Ultra-processed foods are taking the lead for the top weight gain food battle

A U.S. government-led trial may confirm the worst fears of anyone whose diet starts and ends in the frozen food aisle. It suggests that people who mostly eat ultra-processed foods will take in more calories and gain more weight than those who stick to mostly unprocessed foods—even if the two diets start off with the same amounts of fat, carbs, and other nutrients.

Lots of circumstantial evidence (and common sense) would lead you to think that diets rich in ultra-processed foods can be unhealthy and likely to cause weight gain. But according to the study’s lead author Kevin Hall, a senior scientist at the National Institute of Diabetes and Digestive and Kidney Diseases, there’s not much concrete proof of a direct cause-and-effect link. That’s a long-standing problem in the world of nutrition, since it’s hard (and expensive) to study people’s diets in isolation.

Are ultra processed foods that bad for our health?

To help remedy this gap in evidence, Hall and his team recruited 20 healthy volunteers to vacation for a month at the National Institutes of Health’s Metabolic Clinical Research Unit for a randomized, controlled trial – seemingly the first of its kind ever conducted. But while their room and board were free, there was a major stipulation. For two weeks, they would have to eat a diet of ultra-processed foods, while the other two weeks would be spent eating unprocessed foods. Half were randomly assigned to start the unprocessed diet first, and vice-versa.

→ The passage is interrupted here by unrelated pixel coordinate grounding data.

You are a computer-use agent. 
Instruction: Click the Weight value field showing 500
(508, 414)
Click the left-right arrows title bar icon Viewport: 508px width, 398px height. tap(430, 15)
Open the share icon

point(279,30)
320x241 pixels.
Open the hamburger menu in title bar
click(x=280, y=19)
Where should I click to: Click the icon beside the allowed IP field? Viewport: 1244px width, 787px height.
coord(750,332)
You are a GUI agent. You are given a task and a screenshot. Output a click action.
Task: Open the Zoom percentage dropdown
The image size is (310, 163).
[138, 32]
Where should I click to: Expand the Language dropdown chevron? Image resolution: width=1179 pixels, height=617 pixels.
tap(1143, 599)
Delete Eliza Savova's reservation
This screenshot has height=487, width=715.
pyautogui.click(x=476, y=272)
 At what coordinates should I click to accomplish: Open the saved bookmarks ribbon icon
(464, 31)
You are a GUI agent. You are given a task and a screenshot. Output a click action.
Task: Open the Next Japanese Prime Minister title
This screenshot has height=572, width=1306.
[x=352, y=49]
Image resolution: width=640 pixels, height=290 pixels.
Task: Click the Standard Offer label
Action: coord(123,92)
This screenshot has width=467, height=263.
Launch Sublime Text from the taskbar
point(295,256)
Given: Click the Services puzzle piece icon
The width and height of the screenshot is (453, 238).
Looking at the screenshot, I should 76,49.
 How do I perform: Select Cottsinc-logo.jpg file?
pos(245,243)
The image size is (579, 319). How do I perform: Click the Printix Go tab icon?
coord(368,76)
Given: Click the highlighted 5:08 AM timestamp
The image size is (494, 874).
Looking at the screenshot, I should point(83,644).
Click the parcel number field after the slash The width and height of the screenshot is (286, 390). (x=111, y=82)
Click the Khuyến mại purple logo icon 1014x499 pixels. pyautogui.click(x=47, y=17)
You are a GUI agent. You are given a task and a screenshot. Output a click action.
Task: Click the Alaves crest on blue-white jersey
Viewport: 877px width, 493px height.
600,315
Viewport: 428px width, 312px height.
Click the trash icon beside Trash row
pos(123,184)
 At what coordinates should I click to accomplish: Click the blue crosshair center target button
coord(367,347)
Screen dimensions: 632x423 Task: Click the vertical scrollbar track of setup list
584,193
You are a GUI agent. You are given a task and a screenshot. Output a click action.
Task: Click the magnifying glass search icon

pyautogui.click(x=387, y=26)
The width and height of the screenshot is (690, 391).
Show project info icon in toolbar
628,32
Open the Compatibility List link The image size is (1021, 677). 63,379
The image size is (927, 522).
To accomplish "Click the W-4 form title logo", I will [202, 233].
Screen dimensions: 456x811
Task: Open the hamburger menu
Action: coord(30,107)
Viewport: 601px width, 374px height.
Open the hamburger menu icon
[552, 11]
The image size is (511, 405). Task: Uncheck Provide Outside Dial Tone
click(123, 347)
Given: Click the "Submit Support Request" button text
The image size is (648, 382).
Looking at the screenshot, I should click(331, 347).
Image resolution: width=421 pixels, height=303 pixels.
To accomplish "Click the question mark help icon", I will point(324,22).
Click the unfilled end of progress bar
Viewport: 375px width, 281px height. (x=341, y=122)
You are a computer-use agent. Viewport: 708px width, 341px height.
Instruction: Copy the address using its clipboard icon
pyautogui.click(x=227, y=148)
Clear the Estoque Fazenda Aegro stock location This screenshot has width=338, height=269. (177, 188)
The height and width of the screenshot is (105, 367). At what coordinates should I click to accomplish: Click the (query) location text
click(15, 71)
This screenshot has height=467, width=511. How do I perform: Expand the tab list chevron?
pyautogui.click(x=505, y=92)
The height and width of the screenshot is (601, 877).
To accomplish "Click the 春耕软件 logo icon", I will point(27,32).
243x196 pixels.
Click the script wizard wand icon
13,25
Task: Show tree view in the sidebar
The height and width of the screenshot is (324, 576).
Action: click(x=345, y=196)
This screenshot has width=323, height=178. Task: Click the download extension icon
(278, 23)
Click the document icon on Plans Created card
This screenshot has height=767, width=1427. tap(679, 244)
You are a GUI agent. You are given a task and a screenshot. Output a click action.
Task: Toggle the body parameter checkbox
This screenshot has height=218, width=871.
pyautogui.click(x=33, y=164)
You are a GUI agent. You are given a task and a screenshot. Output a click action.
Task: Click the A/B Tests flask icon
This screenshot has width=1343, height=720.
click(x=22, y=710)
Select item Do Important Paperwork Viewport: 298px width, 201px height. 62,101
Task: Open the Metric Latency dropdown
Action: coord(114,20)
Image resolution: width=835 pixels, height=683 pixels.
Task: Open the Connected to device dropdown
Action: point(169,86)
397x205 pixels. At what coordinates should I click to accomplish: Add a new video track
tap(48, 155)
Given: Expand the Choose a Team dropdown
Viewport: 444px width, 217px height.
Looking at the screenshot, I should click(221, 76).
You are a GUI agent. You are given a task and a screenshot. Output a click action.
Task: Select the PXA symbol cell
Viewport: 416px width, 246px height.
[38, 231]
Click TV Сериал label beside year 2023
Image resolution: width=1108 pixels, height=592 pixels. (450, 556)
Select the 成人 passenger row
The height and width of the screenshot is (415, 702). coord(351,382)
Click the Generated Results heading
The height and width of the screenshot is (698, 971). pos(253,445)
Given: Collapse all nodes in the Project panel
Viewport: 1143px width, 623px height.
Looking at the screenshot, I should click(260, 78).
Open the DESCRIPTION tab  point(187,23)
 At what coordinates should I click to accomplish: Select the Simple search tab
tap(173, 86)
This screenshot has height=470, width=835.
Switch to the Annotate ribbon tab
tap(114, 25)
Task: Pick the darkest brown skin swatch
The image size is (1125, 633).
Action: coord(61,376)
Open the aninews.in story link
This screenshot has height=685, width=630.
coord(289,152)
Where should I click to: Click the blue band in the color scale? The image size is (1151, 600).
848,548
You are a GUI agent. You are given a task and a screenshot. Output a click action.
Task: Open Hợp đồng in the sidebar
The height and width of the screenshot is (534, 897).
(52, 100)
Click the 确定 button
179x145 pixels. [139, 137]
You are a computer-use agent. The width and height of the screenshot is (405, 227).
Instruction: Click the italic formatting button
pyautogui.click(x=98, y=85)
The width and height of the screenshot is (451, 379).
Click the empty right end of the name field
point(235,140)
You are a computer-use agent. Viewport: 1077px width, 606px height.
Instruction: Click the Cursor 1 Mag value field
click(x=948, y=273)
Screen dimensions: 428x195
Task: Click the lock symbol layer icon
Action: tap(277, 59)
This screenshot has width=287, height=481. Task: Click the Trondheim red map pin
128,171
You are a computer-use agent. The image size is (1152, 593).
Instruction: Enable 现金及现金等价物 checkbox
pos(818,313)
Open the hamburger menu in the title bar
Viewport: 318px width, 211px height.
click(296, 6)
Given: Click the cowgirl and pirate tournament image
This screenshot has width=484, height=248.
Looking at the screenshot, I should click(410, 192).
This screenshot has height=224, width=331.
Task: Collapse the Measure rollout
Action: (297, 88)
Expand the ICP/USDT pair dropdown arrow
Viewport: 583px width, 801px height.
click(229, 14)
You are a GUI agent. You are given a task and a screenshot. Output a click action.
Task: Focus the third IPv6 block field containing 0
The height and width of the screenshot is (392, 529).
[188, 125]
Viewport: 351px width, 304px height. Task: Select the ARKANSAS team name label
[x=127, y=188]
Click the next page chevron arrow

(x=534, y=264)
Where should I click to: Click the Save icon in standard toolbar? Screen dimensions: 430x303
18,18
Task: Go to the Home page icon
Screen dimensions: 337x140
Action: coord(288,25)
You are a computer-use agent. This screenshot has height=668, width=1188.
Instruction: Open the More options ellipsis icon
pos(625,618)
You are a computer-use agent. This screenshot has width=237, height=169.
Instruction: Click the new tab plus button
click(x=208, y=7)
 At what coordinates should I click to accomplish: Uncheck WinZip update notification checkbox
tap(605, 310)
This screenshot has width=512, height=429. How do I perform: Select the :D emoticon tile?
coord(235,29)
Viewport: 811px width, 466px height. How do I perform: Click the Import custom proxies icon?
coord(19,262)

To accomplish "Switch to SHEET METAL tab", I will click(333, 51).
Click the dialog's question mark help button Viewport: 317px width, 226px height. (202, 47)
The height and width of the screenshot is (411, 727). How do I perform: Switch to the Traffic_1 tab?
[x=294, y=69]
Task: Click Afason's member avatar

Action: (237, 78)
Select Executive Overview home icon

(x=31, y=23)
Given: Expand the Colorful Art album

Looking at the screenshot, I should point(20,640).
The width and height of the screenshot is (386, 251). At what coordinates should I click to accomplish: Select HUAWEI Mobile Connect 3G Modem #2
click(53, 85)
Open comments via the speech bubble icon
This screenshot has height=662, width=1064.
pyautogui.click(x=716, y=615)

There’s some debate as what exactly qualifies as an ultra-processed food. But Hall and his team decided to abide by guidelines developed by the United Nations, which take into account the different types of industrialized processing a food or ingredient goes through before it ends up on our plate. An example of an ultra-processed breakfast, highlighted by the authors, might include pancakes, sausages, and hash browns, while a mostly unprocessed breakfast would contain blueberries, raw nuts, and oatmeal.

Dietitians created the meals for each diet, and designed them to roughly match in terms of total calories, macronutrients like fat and sugar, sodium, and fiber. But importantly, the volunteers were told to eat as much or little as they wanted. Together with freely available snacks, each person had the option to eat up to twice as many daily calories as they would likely need to stay at their current weight, based on a preliminary screening.

Ultra processed foods lead to overeating

The team’s final results were striking. On the ultra-processed diet, the volunteers ate an average of 500 extra calories a day, gained body fat and about a pound of weight by the two-week mark; on the unprocessed diet, they lost body fat and dropped that same pound.

The results were published Thursday in Cell Metabolism.

While the findings may seem obvious on the surface, Hall said that it’s not clear why people overate on the ultra-processed diet. In recent years, many experts have gravitated to the simple, intuitive idea that since ultra-processed foods tend to be richer in fat, sugar, and salt, it’s these three nutrients that are largely to blame for the rise in weight, obesity, and metabolic disorders. But given the design of this study, that explanation seems to fall short.

“When people were consuming the unprocessed diet, the levels of a hormone called PYY, which is an appetite suppressant hormone secreted by the gut, actually increased. And similarly, another hormone that’s known to induce hunger, called ghrelin, deceased on the unprocessed diet,”

Hall said.

At this point, though, the specific ingredients or chemicals commonly found in ultra-processed foods that could be causing this hormonal shift toward eating more are unclear.

Another potentially major difference they noticed was that people ate ultra-processed food much more quickly than unprocessed food. That speed likely would have given their body less time to throw up the stop sign and make them feel full. The ease in eating ultra-processed food might have helped, too, given how much softer and easier to chew they were, on average, than unprocessed food.

By contrast, one commonly suspected factor for why ultra-processed foods can cause weight gain that didn’t play any big role here was taste: The volunteers said that they enjoyed eating one diet as much as they did the other.

“That throws a monkey wrench into that explanation as well. But that’s good news in a way from one perspective. It suggests that if you are able to switch to your diet from one with ultra-processed foods to one without these foods, it doesn’t necessarily mean that you’re going to like it any less.”

Hall also noted.

Should we follow the low carb or the low fat diet?

“There’s a lot of debate in the scientific community, and in the public as well, about whether low-carb or low-fat diets are best for losing weight and what not. But one thing all these people on different sides of the diet wars tend to agree on is that we should eat less ultra-processed foods,” Hall noted.

“It’s intriguing to speculate that maybe some of the success stories people have attributed to a low-carb or low-fat diet may have actually been due to changes in cutting the amount of ultra-processed foods in their diet – it’s at least an intriguing hypothesis to keep studying.”